Een triest beeld.
Zij die alreeds handenwrijvend hebben uitgekeken
naar het moment dat ze de door hen zelfbedachte
necrologie van ondergetekende konden gaan rondbazuinen,
komen weer bedrogen uit.
Hun moment is niet gekomen, de grafredes
kunnen de prullenbak in.
Deze van elke vorm van intellecten gespeende zielige troep
half-analfabeten druipt nu de wonden likkend af, en zullen zich weer op de heimelijke nocturne zumkotzendialogen moeten storten, de messen slijpend voor een volgende keer.
De echte waarheid, die hun blinde ogen nooit zullen zien
en ook niet door hun stompe oren kan worden waargenomen, blijft fier overeind.

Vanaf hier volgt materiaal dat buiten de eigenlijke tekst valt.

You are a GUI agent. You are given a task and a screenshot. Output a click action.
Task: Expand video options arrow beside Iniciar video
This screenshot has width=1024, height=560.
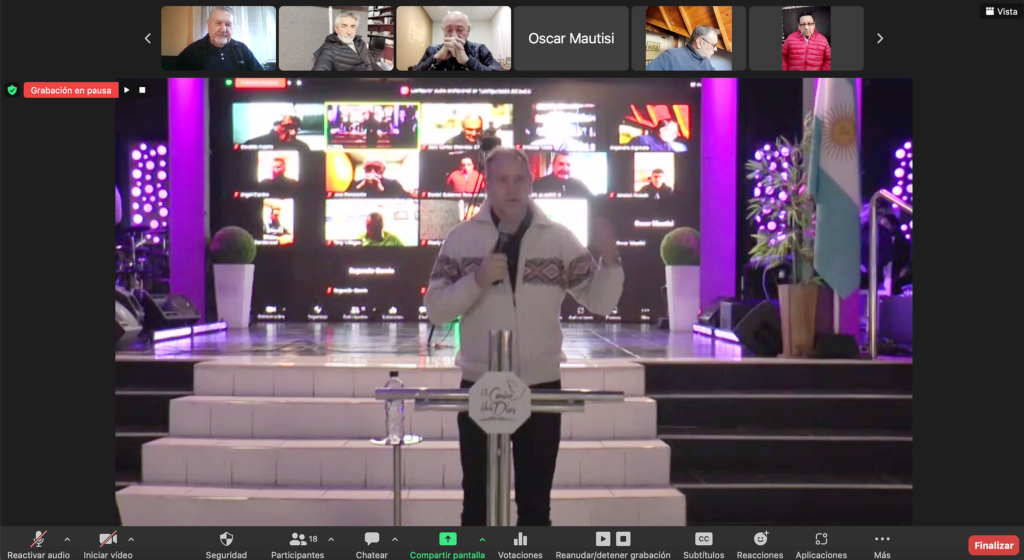click(x=131, y=539)
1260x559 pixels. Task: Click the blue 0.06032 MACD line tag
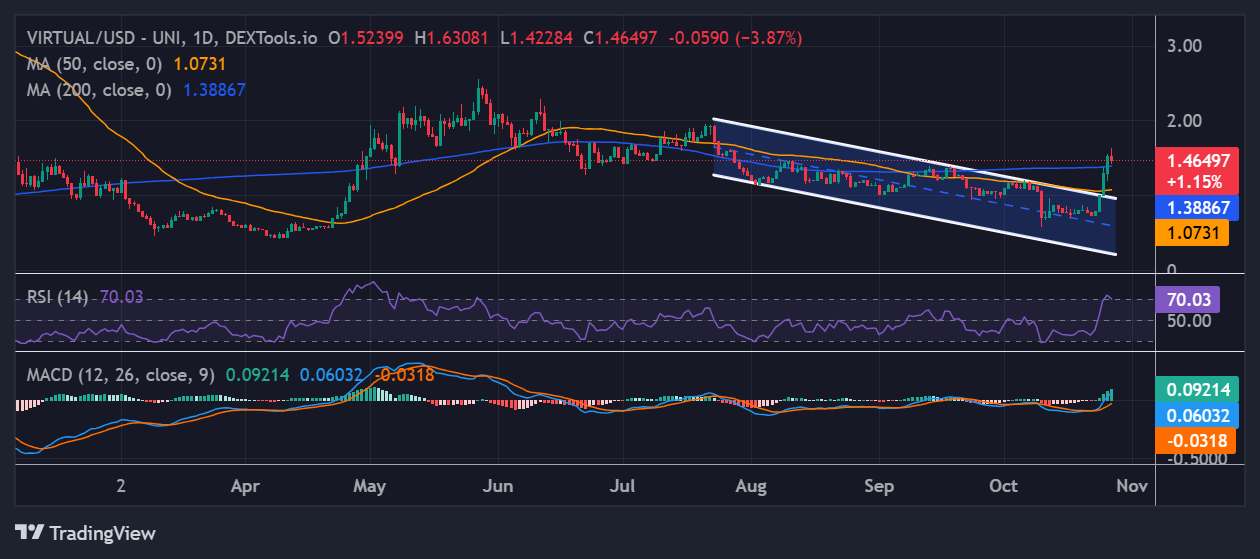pyautogui.click(x=1196, y=415)
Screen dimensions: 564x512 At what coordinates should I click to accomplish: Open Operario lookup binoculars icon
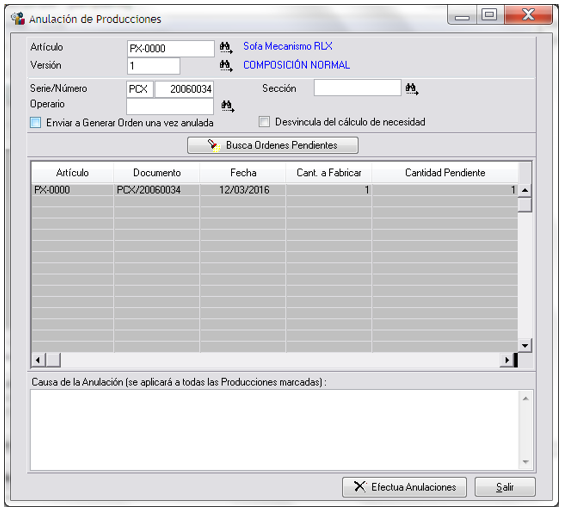(x=228, y=106)
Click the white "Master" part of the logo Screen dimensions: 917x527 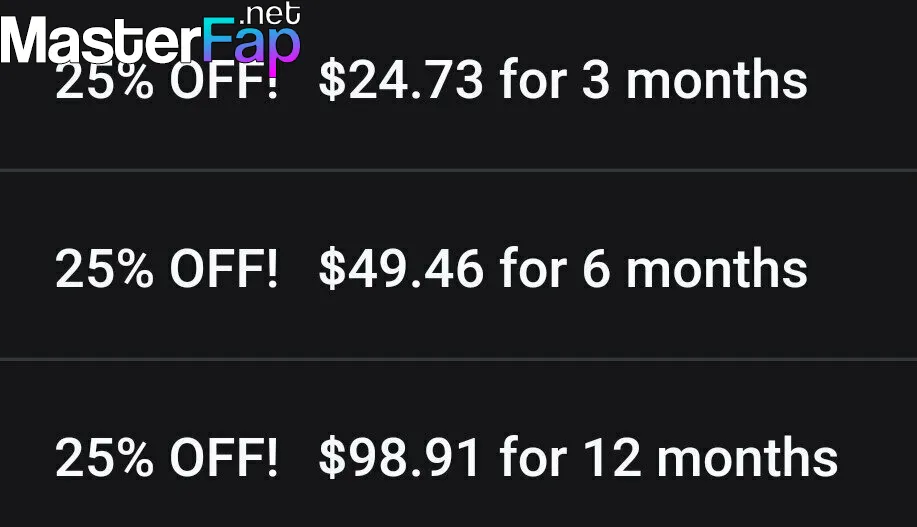98,42
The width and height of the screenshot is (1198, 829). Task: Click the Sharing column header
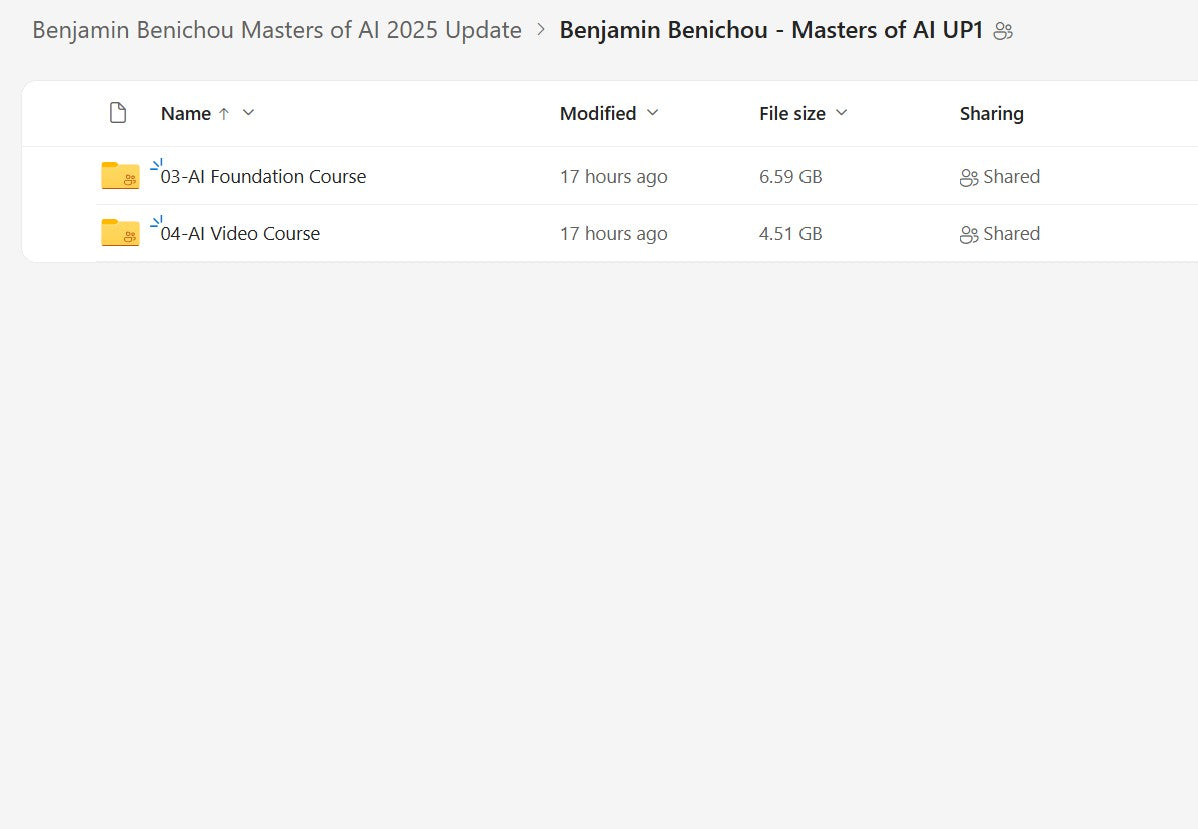pos(991,113)
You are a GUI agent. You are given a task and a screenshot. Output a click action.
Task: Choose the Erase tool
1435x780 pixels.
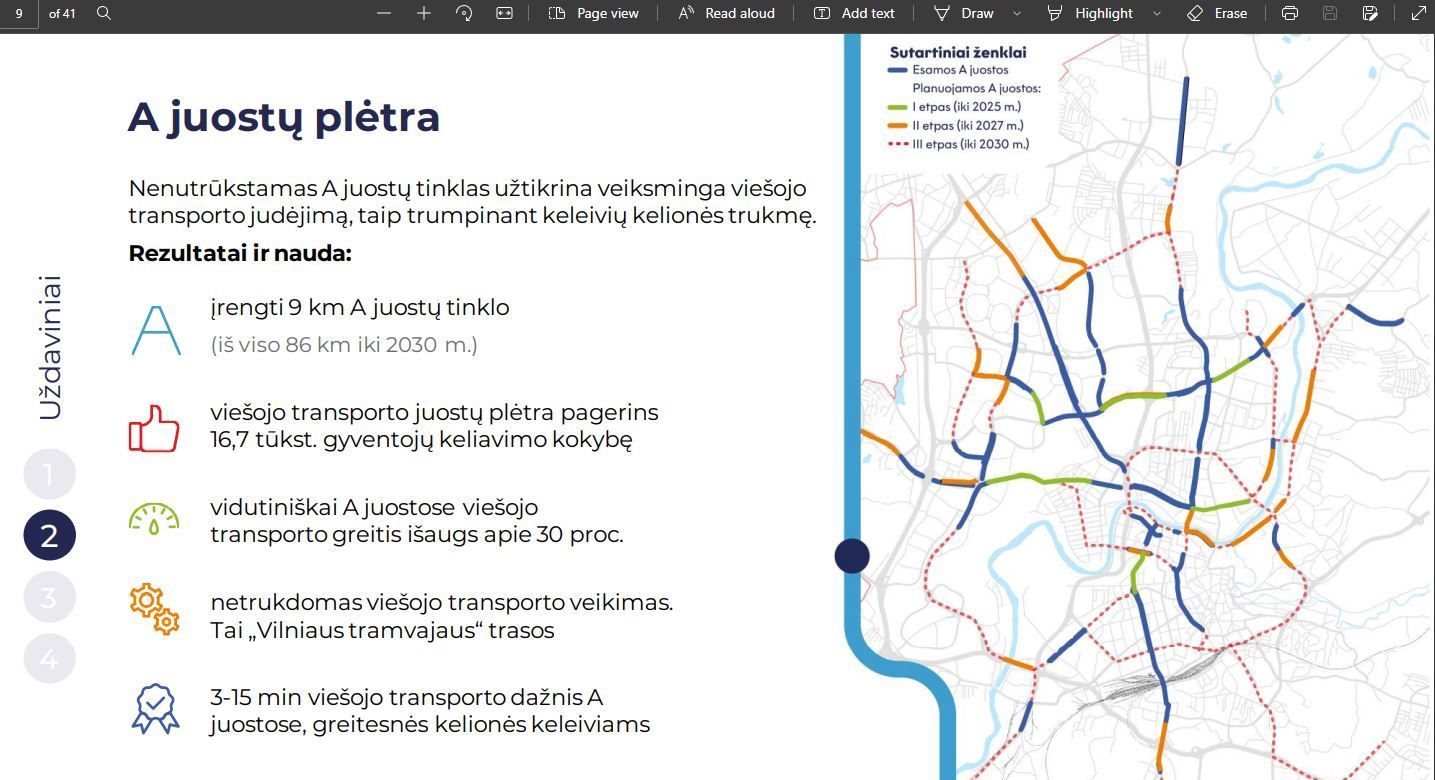1217,13

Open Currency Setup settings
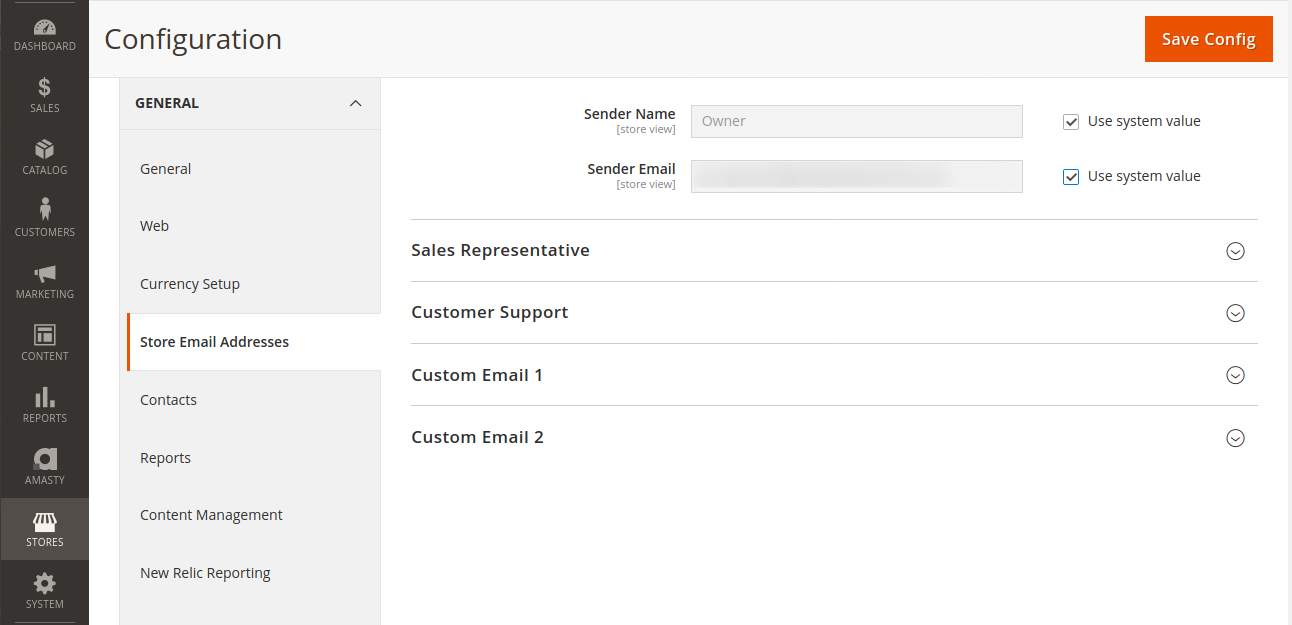tap(190, 283)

Het kappen en draaien ten spijt,
schijnbewegingen, leugens en lasterpraatjes,
niets heeft echt geholpen, integendeel,
de geleden eigen schade is groot, het gezichtsverlies is enorm.
De verwijten die ze rondslingerden, maar
door hen zelf begaan, liggen nu als losse brokstukken op de grond in de verlaten arena, samen met de resten van kapotgesmeten vriendschappen.
Een triest beeld, wat nog lang op mijn netvlies gegrift zal staan.